DRUGS AND DISEASE NOTES
Held during the summer examination period, this will be a 3 hour paper consisting of EIGHT
questions requiring essay style answers, from which you must choose THREE to answer. Each essay
will contribute 33.3% of the final mark for the paper.
Atherosclerosis:
Progressive hardening of arteries due to the build up of plaque and thus narrowing of the
lumen
Gradual Deposition of (LDL) Cholesterol underneath the endothelium that lines the entire
vasculature
Clinically silent disease that happens over decades
Progressive - intimal thickening progresses, until later in the disease when luminal
obstruction occurs.
In timeline of atherosclerosis, the compensatory enlargement as intimal thickening
progresses, until later in the disease when luminal obstruction occurs.
If a clot forms inhibits oxygenated blood to the heart and cardiac myoctes die due to
necrosis
Cholesterol deposited underneath endothelium , leukocytes ingest cholesterol
Lesions can either grow – angina
Lesions can rupture, contents of plaque enter bloodstream , platelets recognise as foreign
causing blood clot, artery thus blocked
Leisions white colour due to calcium deposition
Precipitating thrombi that obstruct blood flow to the heart (coronary heart disease), brain
(ischemic stroke), or lower extremities (peripheral vascular disease).
,Atherogenesis involves:
1 Endothelial dysfunction, with altered NO biosynthesis which predisposes to
atherosclerosis.
2 Injury of dysfunctional endothelium, which leads to expression of adhesion molecules.

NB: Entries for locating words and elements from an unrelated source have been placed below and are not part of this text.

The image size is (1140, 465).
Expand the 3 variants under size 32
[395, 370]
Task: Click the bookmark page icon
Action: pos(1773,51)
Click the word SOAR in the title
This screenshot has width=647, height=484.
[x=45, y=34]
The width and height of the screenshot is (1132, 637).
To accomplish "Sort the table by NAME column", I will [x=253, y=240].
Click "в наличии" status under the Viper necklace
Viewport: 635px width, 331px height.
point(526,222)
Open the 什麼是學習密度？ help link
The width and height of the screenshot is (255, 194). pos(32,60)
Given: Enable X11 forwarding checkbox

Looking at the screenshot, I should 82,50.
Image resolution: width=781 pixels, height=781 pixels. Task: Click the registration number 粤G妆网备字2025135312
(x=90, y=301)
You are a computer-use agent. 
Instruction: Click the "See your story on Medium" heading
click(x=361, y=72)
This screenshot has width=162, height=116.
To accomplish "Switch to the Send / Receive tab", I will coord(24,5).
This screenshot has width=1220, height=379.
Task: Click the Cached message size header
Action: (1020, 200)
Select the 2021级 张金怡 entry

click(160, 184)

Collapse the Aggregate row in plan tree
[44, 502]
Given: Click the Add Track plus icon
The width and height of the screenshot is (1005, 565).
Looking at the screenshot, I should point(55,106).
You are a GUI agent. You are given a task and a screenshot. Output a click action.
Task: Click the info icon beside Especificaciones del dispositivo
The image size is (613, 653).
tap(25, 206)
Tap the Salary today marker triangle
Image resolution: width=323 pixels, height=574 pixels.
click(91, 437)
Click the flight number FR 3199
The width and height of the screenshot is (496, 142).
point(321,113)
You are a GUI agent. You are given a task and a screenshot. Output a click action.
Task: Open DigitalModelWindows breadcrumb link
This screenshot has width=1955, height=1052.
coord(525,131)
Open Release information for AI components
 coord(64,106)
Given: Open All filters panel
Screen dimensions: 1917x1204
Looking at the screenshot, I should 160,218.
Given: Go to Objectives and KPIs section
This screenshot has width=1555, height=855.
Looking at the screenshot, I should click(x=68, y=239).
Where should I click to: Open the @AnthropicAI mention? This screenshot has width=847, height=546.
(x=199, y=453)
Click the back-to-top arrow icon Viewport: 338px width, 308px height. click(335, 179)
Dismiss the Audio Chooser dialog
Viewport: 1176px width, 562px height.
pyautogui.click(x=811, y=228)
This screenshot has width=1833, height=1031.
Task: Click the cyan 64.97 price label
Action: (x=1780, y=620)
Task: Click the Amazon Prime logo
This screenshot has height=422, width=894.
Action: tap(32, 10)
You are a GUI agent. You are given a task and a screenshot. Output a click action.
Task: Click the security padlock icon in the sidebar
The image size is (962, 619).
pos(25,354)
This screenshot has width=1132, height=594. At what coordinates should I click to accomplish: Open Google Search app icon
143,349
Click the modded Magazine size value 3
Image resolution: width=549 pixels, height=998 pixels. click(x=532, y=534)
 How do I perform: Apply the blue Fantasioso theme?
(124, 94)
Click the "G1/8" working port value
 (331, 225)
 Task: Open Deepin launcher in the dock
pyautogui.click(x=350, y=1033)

This encourages monocyte attachment and migration of monocytes from the lumen into
the intima. Lesions have a predilection for regions of disturbed flow such as the origins
of aortic branches.
3 Low-density lipoprotein (LDL) cholesterol transport into the vessel wall. Endothelial
cells and monocytes/macrophages generate free radicals that oxidise LDL (oxLDL),
resulting in lipid peroxidation.
4 oxLDL uptake by macrophages via ‘scavenger’ receptors. Such macrophages are
called foam cells because of their ‘foamy’ histological appearance, resulting from
accumulation of cytoplasmic lipid, and are characteristic of atheroma. Uptake of oxLDL
activates macrophages which release proinflammatory cytokines.
5 Subendothelial accumulation of foam cells and T lymphocytes to form fatty streaks .
6 Protective mechanisms, for example cholesterol mobilisation from the artery wall and
transport in plasma as high-density lipoprotein (HDL) cholesterol, termed ‘reverse
cholesterol transport’.
7 Cytokine and growth factor release by activated platelets, macrophages and
endothelial cells, causing proliferation of smooth muscle and deposition of connective
tissue components. This inflammatory fibroproliferative response leads to a dense
fibrous cap overlying a lipid-rich core, the whole structure comprising the atheromatous
plaque.
8 Plaque rupture , which provides a substrate for thrombosis. The presence of large
numbers of macrophages predisposes to plaque rupture, whereas vascular smooth
muscle and matrix proteins stabilise the plaque.
Thrombosis of a disrupted atheroma: weakening of the fibrous cap
,Erosion/rupture of the fibrous cap (e.g. by proteolytic enzyme release by inflammatory cells)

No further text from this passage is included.